- [EXCERPT]:
%%

3 Research Methods that Leverage Voice Surveys for better Qualitative Insights

November 28, 2023
The Phonic Team


Qualitative insights are priceless. Yet, no matter how you slice it, they typically come at a cost. Qualitative data can be collected in written form or through spoken conversation, and both methods have trade-offs.

Whether in survey research or longer-form diary studies, it is tough to generate high-quality written responses. This is because writing a detailed response to a question takes a lot of activation energy and strong writing skills, together making the response format largely ineffective for the general population. Think back on times when you’ve expressed yourself through written words (e.g., text message or social media DM), compared to having a spoken conversation. When you have a lot of ground to cover, it tends to be easier to talk about your thoughts and opinions than it is to write about them. And you’re not alone if you feel this way! The increasing popularity of sending voice memos over long text messages perfectly encapsulates this struggle.

This is why the richest qualitative data in Market Research comes from having conversations with people: qualitative researchers will moderate focus groups (i.e., group conversations) and conduct in-depth interviews to collect qualitative insights. But these methods have their own challenges. They tend to be time consuming and expensive as they require the researcher to interact with the subjects, and the subjects to be compensated fairly for hours of their time.

What’s a researcher to do? How can we have our cake and eat it, too?

Voice-based survey methodologies

Recent developments in voice surveys have paved the way to more scalable qualitative research methods. Voice surveys allow participants to respond to questions with their voice using their mobile device or desktop, directly in the survey interface. This frictionless experience provides researchers with an opportunity to obtain qualitative insights at a much larger scale than focus groups and interviews allow, and in a way that is more accessible than written responses. In this blog post, we’ll discuss 3 methods to collect high quality qualitative data through voice surveys:

  1. Reflect and respond
  2. Respond then elaborate
  3. Audio Diary study

Method #1: Reflect then respond

Asking open-ended questions that elicit insightful and detailed responses can be difficult. One thing you want to avoid is listing out a series of individual questions or prompts, because these can result in constrained responses - respondents will simply move down the list and answer each question one at a time. How can you guarantee that respondents will hit on topics or questions of interest in a more natural, conversational way?

%%

- [TASK SET]:
1. Answer these questions using the voice surveys article:
(a) According to the article, what two things does writing a detailed response take?
(b) Which two methods do qualitative researchers use to gather insights through conversation?
(c) Under Method #1, what does the article say you want to avoid?
2. Proceed with the voice surveys article, writing on from its final sentence.

- [RECORDED DATA]:
%%

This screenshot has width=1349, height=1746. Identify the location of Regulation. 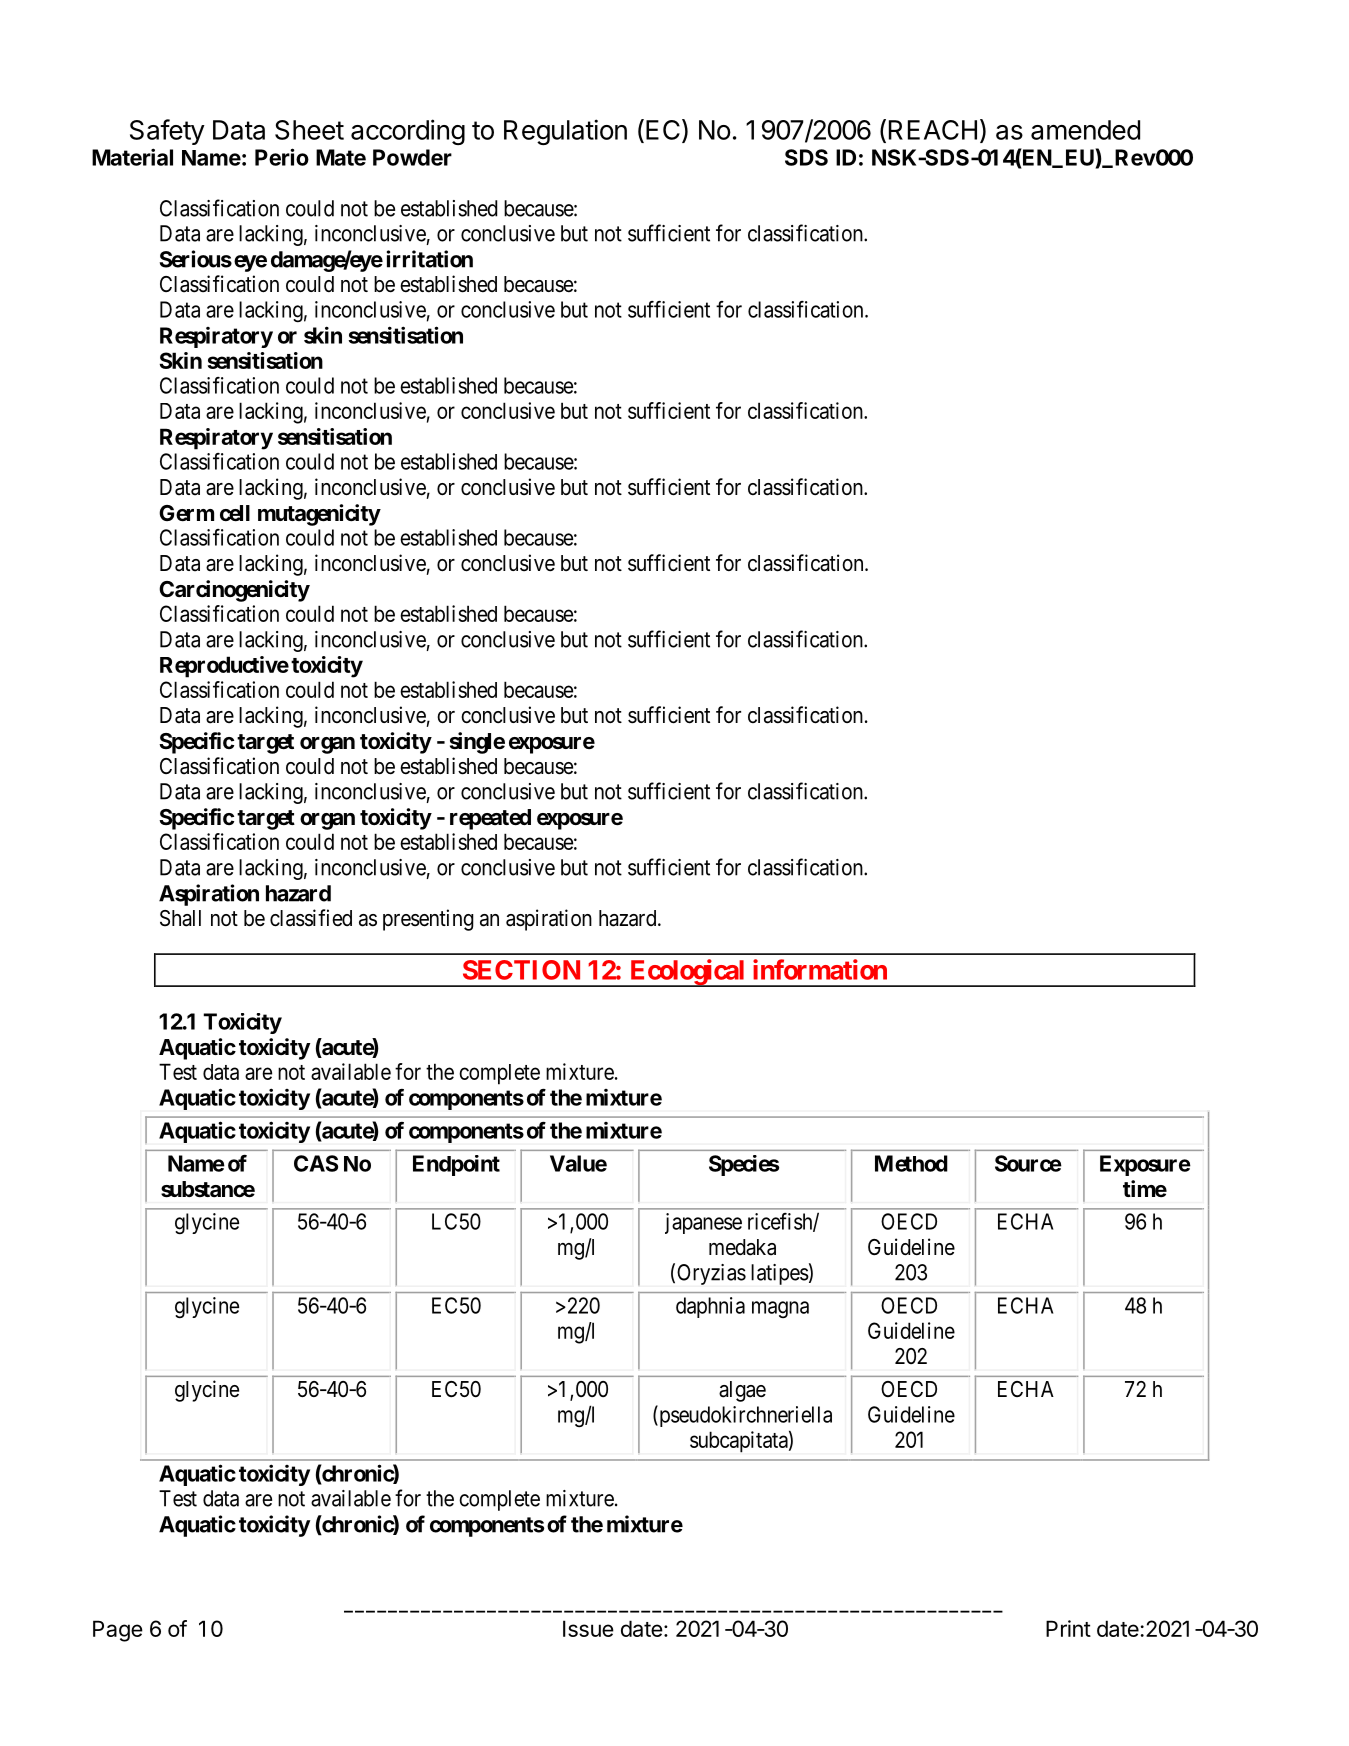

%%

- [RESULTS FOR EACH TASK]:
1.
(a) A lot of activation energy and strong writing skills.
(b) Moderating focus groups and conducting in-depth interviews.
(c) Listing out a series of individual questions or prompts.

2.
Rather than writing a series of prompts on a single open-ended response, split the detailed prompt and audio response into two components.

The first component is a thought exercise that contains more detailed prompting and might be structured like this:

In this example, we want the respondent to talk about their recent grocery shopping experience, and there is a series of questions that prompt the respondent to think about their trip in detail. Importantly, these questions should not be biased towards your variable of interest, and should instead prompt detailed thinking about their recent experience overall. To ensure that respondents take the time to read through and think about these questions, set a time limit such that they must spend at least 30-60 seconds on this page.

Immediately following the thought exercise, use an open-ended audio question that prompts respondents more generally:

Using this method, we are giving the respondent a chance to think and reflect on the main question(s) and details, while also allowing for the audio response to be more fluid than responding to a series of questions. It also ensures that the most important or memorable information comes through in their response.

Best for: Discovery based research, alternative to in-depth interviews, recall of experiences and/or telling of personal stories, concept testing

Avoid: Using too many prompts in the thought exercise, using more than once within a single session

Method #2: Respond then elaborate

Different from reflect and respond, here we are first asking a quantitative, closed-ended question. For example:

Selection question "How often do you eat fast food"/

Respondents are then asked to elaborate on their choice in a follow-up open-ended audio question. These follow-up questions can be tailored based on their initial response using advanced survey features such as piped-text and display logic.

Audio question
Audio question

Best for: Investigative research, understanding closed-ended choices, obtaining qualitative insights to “closed-ended” questions, tailoring open-ended questions to different groups of respondents, customer experience feedback

Avoid: Using “why” as a follow-up question and instead use more specific prompting

Method #3: Audio Diary

Diary studies are a common research method used by qualitative researchers. With audio surveys, rather than have participants write out a response to a prompt each day, you can have them respond with their voice!

This is a great solution for populations that will find using their voice to respond easier than writing their response:

  • Populations with accessibility needs.
  • Young children and/or teenagers.
  • The general population. Unless you’re a writer, poet, or an artist, expression is most easily achieved through spoken language!

By offering a voice-enabled solution, you’re guaranteeing higher quality data and responses that are a more accurate reflection of the respondent’s true thoughts or opinions.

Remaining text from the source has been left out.